日日平安part2

日常を思うままに語り、見たままに写真を撮ったりしています。

脳には脳の選ぶ道があるのか

 

“モノ”をインターネットでつなげるIoT(Internet of Things)。

アシストスーツを着て重い荷物を軽々と運ぶ人。農地では無人の耕作機械が動き、建設現場にドローンが飛び交う。そして、自動運転の車。

この先、人工知能の活用で“仕事や暮らしは大きく変わる”との未来図らしい。

2017年・上半期放送のNHK朝ドラ『ひよっこ』では、出回るモノがまだまだ少なくて素朴な時代だ。東京オリンピック大阪万博の時代が、やけに落ち着ける。

足のしぐさは嘘をつかないなどと、人間の脳や心理に関する喩えに、足の話が出てくる。
足は人の体の部位の中で、本能に直結するらしい。それは、言語など脳の思考系統ではなく、本能をつかさどる部分の命令に、より忠実に動くため・・・だとか。

 

1925

 

言葉の響きで“粋”に感じることがある。人工知能はどう感知するのだろうか。

かつて、下町の鮨(すし)屋ではこういう会話があったとか。
「刺し身を切りますか?」
「握りがいい。つけてくれ」

職人はゆっくりと鮨を握り始める。鮨屋では“握る”ことを「つける」というらしい。
その語源は、江戸前鮨の原形である「なれずし」が魚と飯を桶に“漬けて”作ることに由来しているそうな。

本来、鮨は握るものではなくつけるものであり、職人が鮨を握るカウンターの内側は「つけ場」なのだ。なんだかとても“粋”に思えてくる。

 

1926

 

2014年9月に清酒大手の月桂冠ノンアルコール飲料月桂冠フリー」を発売した。
開発に要した時間は中断期間を含めて約12年という。

初期では、麹と酒かすを原料に使った上でアルコール分を抜く“引き算”を試みたが、甘酒のような味にしかならなかったとのこと。

そこで、水あめや食物繊維などを組み合わせて、本物に近づける“足し算”をしてみたら、7割の人が日本酒らしい味だと評価したとのこと。減点を恐れず新しいことに挑戦する“足し算”の発想を大切にした結果だろう。
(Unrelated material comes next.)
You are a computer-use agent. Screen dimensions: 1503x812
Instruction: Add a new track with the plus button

とはいえ、その後の奮闘ぶりをネット検索してみたら、「無理やり日本酒の味に似せて作ったただの特殊な水。飲んだ人の脳みそを騙しているだけじゃないの?」などの意見もあった。ノンアルコールのビールにしても、“脳みそを騙す”コンセプトに違いはないような気もするが。

脳にも排泄の機能があるようで、都合の悪いことは記憶にない。私の場合、記憶があっても上書き消去をしてしまうのかもしれないが。

用事や旅の遠出で、帰宅してから「しまった!」と思うことがよくある。空き時間に足を少しのばせば、近くに景勝の地や有名な飲食店があったり・・・と。

とはいえ、「しまった!」はすぐに「それでもいいか」に変わる。もう一度そこへ訪れるチャンスが得られたようで、いつ実現するとも知れない再訪の旅を心待ちにできるからである。

人工知能にできない「しまった!」の脳があればこそ、人間は“粋”で“情緒”を楽しめたりできるのではないのか。なんだか、人工知能を“上から目線”で見られるような気がしてくる。